-- Problem requirements --
Repeat exactly, please, the lines that begin at the start of the listing and end at the line holding "Given: Go to Запущенная игра menu".

-- Records to process --
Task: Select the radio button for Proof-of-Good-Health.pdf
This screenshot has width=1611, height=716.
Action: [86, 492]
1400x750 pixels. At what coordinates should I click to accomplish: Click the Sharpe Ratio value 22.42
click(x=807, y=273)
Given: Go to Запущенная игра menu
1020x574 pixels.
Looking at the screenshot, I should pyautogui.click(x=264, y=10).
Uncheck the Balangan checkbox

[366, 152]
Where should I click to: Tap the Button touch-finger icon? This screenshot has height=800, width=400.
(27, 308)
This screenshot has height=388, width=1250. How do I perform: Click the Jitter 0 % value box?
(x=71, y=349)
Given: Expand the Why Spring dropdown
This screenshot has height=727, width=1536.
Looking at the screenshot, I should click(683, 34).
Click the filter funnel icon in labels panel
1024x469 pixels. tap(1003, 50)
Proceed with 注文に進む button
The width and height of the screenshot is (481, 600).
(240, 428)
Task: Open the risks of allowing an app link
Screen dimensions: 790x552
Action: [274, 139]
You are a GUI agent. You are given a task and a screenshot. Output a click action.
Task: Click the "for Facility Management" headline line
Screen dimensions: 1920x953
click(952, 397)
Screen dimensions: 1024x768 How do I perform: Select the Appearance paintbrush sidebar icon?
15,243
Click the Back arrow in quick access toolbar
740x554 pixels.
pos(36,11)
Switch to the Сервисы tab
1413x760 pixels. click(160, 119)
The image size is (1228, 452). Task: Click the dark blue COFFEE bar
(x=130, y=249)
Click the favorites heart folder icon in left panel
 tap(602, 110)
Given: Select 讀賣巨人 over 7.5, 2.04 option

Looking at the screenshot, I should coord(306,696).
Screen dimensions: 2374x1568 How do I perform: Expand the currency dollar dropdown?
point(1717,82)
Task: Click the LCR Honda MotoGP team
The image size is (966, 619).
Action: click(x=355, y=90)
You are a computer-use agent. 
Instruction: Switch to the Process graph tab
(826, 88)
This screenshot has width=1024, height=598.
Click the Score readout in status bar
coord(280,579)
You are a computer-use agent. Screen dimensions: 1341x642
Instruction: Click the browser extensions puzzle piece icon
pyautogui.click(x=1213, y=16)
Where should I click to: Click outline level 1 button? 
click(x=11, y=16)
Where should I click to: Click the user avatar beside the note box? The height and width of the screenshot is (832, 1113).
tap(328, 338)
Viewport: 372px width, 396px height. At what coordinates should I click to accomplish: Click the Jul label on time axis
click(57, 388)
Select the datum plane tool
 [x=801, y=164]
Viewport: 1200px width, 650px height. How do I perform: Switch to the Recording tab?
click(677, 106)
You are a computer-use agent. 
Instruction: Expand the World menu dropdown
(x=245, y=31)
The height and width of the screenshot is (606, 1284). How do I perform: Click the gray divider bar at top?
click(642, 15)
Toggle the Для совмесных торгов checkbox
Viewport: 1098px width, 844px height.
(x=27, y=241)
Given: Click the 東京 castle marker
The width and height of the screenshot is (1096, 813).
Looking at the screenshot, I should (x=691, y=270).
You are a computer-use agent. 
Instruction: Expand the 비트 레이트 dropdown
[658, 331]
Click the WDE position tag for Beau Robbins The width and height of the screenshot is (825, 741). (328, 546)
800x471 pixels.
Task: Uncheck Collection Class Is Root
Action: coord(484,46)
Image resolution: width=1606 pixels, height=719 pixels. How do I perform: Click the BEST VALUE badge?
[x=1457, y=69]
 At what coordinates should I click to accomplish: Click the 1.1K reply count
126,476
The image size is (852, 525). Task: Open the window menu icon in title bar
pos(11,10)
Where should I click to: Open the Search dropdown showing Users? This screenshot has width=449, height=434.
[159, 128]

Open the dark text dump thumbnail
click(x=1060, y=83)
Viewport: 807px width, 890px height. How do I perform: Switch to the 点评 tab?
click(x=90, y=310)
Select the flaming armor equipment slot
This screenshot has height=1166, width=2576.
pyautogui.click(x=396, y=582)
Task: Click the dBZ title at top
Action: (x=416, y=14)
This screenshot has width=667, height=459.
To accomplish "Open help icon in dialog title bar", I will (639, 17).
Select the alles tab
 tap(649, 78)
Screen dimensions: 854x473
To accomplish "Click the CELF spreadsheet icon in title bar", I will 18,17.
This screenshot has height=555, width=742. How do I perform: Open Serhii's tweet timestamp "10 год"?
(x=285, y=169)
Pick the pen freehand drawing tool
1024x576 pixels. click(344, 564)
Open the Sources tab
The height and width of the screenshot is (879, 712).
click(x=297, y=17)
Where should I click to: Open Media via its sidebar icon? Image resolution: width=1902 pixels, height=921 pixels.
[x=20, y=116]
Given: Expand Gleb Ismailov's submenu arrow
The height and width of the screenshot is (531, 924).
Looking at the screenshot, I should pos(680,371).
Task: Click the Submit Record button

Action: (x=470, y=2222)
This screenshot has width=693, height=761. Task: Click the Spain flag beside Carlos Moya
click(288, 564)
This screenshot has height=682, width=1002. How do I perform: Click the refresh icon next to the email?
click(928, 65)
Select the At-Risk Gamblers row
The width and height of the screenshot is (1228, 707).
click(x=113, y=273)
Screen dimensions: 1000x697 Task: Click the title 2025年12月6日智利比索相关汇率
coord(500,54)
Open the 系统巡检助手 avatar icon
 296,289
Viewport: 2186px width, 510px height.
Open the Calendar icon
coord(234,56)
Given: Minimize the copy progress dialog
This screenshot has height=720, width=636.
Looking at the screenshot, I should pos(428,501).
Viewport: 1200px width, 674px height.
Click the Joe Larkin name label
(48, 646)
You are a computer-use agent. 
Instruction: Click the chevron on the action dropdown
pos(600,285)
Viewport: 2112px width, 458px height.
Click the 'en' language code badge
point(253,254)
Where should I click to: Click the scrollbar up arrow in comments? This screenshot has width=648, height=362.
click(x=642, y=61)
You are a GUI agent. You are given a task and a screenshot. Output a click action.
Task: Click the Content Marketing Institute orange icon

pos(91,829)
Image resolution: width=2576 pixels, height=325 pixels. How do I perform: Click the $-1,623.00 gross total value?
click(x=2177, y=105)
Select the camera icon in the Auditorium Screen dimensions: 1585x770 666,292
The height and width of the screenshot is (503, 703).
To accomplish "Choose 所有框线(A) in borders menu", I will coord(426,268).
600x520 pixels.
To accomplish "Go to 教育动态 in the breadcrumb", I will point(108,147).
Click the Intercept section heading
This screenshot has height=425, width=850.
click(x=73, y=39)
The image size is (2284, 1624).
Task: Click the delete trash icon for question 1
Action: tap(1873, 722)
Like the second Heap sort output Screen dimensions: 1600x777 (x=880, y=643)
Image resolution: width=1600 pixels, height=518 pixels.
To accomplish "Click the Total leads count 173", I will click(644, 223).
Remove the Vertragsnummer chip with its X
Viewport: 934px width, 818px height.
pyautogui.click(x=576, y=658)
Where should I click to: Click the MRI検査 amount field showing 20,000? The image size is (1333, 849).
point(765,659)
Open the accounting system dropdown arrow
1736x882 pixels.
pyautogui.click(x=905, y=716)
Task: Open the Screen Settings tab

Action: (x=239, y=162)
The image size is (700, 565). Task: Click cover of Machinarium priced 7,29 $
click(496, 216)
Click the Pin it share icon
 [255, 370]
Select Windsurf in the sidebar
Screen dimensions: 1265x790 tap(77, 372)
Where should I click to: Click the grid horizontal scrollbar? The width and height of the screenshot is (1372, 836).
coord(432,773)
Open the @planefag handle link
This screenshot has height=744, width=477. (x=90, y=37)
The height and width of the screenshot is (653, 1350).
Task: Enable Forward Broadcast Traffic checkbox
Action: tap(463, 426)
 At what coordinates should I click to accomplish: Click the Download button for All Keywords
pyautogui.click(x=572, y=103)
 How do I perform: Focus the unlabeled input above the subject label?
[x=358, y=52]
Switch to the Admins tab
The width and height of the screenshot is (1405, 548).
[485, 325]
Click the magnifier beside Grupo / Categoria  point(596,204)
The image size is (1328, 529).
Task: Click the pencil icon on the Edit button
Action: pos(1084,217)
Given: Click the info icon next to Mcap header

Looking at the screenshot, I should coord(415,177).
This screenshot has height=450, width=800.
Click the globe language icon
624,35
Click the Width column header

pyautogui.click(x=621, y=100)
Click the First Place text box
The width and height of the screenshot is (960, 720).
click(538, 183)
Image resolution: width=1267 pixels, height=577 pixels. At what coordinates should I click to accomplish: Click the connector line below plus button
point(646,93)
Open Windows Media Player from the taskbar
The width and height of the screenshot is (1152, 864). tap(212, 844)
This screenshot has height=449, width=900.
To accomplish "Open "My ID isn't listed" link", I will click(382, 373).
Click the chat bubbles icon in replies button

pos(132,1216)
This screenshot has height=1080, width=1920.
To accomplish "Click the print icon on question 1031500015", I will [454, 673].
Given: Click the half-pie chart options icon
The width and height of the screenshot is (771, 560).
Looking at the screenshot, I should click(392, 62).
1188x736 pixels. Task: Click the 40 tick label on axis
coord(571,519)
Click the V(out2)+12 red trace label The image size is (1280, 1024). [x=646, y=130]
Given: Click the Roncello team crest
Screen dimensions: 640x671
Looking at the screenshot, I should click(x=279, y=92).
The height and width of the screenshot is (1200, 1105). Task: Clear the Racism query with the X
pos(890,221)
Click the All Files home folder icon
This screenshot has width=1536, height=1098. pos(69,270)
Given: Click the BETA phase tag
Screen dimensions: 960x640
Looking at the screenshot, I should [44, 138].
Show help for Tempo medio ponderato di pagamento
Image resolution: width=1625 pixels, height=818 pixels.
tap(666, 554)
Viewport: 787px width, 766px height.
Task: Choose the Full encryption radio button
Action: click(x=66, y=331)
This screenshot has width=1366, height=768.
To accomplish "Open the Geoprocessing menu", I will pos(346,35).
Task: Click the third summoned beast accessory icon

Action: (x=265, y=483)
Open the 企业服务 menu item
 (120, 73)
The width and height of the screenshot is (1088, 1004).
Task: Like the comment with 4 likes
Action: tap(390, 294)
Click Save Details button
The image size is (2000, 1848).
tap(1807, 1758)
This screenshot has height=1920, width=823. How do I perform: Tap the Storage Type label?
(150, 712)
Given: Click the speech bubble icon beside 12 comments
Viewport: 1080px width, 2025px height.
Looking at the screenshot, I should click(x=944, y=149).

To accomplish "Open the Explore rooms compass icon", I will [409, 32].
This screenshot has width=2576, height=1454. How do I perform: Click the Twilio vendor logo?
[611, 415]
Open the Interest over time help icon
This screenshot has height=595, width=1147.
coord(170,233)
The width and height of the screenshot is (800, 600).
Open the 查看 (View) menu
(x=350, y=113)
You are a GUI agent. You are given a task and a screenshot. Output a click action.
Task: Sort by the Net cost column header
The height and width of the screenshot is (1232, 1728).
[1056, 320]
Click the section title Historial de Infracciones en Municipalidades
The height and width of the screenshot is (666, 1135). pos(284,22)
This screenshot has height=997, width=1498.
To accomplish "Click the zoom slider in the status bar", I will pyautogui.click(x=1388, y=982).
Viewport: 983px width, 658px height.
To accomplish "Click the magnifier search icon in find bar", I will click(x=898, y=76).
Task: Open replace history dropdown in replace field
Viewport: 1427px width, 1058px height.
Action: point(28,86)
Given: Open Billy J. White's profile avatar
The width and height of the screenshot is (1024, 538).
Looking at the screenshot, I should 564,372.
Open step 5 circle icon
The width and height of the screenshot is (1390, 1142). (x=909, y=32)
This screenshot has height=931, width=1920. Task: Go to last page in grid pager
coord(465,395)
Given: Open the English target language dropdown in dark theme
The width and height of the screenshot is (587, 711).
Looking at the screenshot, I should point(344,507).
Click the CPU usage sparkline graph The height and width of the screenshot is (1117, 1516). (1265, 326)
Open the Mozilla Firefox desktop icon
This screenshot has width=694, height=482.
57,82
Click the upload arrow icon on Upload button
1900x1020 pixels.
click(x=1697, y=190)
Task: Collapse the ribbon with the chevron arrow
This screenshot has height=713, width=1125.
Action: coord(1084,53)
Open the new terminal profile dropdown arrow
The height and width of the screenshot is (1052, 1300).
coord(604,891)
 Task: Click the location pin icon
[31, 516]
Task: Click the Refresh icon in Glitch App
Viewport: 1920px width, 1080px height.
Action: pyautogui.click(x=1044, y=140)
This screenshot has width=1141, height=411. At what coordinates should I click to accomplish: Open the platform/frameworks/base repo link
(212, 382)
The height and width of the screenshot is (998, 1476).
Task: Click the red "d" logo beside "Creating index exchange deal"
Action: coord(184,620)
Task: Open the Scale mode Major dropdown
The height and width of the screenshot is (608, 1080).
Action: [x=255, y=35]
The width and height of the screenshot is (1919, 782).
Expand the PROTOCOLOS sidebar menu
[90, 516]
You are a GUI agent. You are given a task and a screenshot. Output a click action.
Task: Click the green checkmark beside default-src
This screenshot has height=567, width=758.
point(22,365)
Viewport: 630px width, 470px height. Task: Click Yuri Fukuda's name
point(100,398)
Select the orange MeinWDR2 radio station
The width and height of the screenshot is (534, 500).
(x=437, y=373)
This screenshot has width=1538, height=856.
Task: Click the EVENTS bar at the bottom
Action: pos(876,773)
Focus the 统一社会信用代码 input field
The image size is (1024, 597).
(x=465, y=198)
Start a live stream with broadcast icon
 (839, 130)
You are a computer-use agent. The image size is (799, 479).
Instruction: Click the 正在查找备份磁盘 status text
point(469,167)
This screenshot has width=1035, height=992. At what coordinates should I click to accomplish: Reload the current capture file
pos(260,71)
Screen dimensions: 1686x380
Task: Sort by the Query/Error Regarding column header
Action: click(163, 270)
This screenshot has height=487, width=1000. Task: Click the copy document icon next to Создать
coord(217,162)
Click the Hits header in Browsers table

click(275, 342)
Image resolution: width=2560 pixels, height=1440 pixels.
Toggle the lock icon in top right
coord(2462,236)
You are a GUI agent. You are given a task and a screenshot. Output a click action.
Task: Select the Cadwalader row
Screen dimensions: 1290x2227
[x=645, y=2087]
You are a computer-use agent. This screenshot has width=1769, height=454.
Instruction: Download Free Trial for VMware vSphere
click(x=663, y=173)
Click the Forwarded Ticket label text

-- Task answer --
Task: Select the radio button for Proof-of-Good-Health.pdf
This screenshot has width=1611, height=716.
Action: [86, 492]
1400x750 pixels. At what coordinates should I click to accomplish: Click the Sharpe Ratio value 22.42
click(x=807, y=273)
Given: Go to Запущенная игра menu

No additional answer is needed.